Verantwortung für unsere Gefühle
Die emotionale Dimension der Aufklärung
Janus, Ludwig / Kurth, Winfried / Reiß, Heinrich J. / Egloff, Götz
Erschienen am
15.12.2015
Beschreibung
Der geschichtliche Prozess besteht in einer fortwährenden Entwicklung und Transformation der gesellschaftlichen Strukturen und der psychologischen Mentalitäten. Jeder wird in seinem Leben durch die Entwicklung in seiner Zeit
geprägt und ist gleichzeitig Mitgestalter dieses Geschehens. Jacob Burckhardt hat in diesem Sinne gesagt: „Wir möchten gern die Welle kennen lernen,auf der wir treiben,doch wir sind die Welle selbst.“ Der große Wendepunkt in der neueren Mentalitätsgeschichte und Gesellschaftsgeschichte ist die Aufklärung mit der
Befreiung des Denkens aus projektiven Trancen und Strukturen. Dieser Mentalitätswandel hat die erstaunlichen Veränderungen und Fortschritte auf allen gesellschaftlichen Ebenen in den letzten 200 Jahren ermöglicht, indem er die kognitiven Potenziale des Einzelnen für die Gesellschaft freisetzte. Diese Entwicklung war auch ein Beginn der Reflexion unserer Gefühle,wie sie sich beginnend in der Literatur des 18.und 19.Jahrhunderts und in den Tiefenpsychologien des 20. Jahrhunderts vollzog.

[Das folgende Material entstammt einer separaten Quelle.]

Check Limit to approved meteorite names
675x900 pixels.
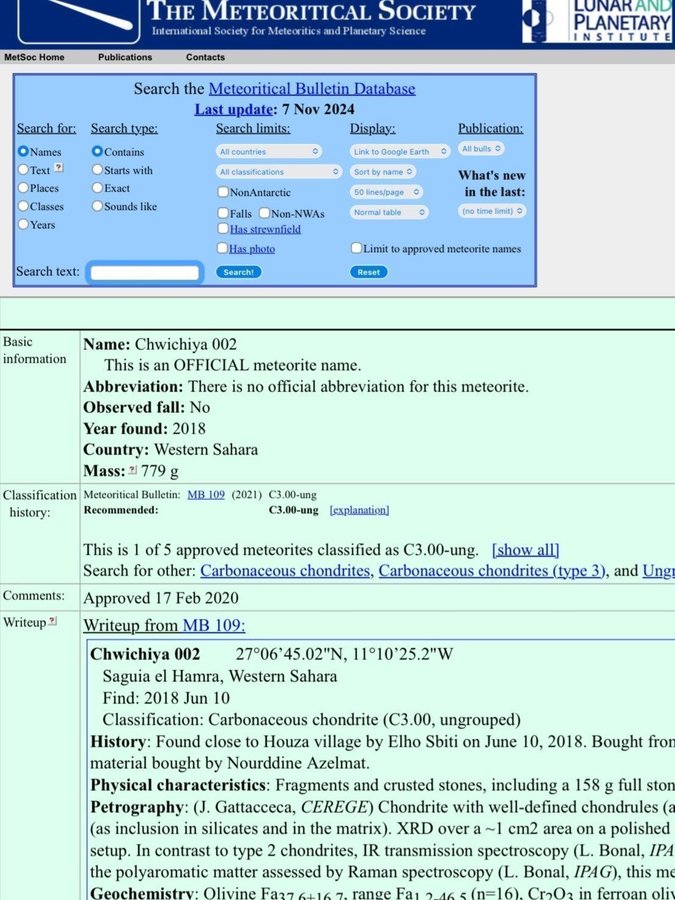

Trotzdem konnten immer noch kollektiv-projektive Gefühlsstrukturen das gesellschaftliche Geschehen gestaltend mitbestimmen, wie
dies etwa in den Kriegsinszenierungen des 20. Jahrhunderts und den kollektiven Ideologien zum Ausdruck kam und kommt. Ein Grund hierfür ist, dass die frühen
vorsprachlichen Erlebensschichten weitgehend im Stammhirn auf einer senso-motorisch-imaginativen Ebene gespeichert und deshalb zutiefst unbewusst sind. Darum
konnten und können sie so elementar projektiv ausgelebt werden. Hier ist in den letzten Jahren durch die Entwicklung der Säuglingsforschung und der Pränatalen Psychologie ein Wandel eingetreten, sodass auch diese frühen Ebenen der Reflexion zugänglich werden können. Daraus ergibt sich die neue Möglichkeit, auch diese frühesten vorsprachlichen Gefühle auf der persönlichen Ebene zu erfassen, zu reflektieren und auch wirklich zu verantworten. Das würde auch den Umgang mit Gefühlen auf der kollektiven Ebene grundlegend verändern, wie dies auch jetzt schon in der Durchsetzung demokratischer Strukturen und in dem Ersatz der Kriegsinszenierungen durch Verhandlungen zunehmend geschieht. Die Reflexion und Verantwortung der Gefühle erscheint als ein so weitreichender Schritt in der Mentalitätsentwicklung, dass man auch von einer emotionalen Dimension der
Aufklärung sprechen könnte. In diesem Band wird diese Perspektive auf verschiedenen Ebenen erkundet und erläutert.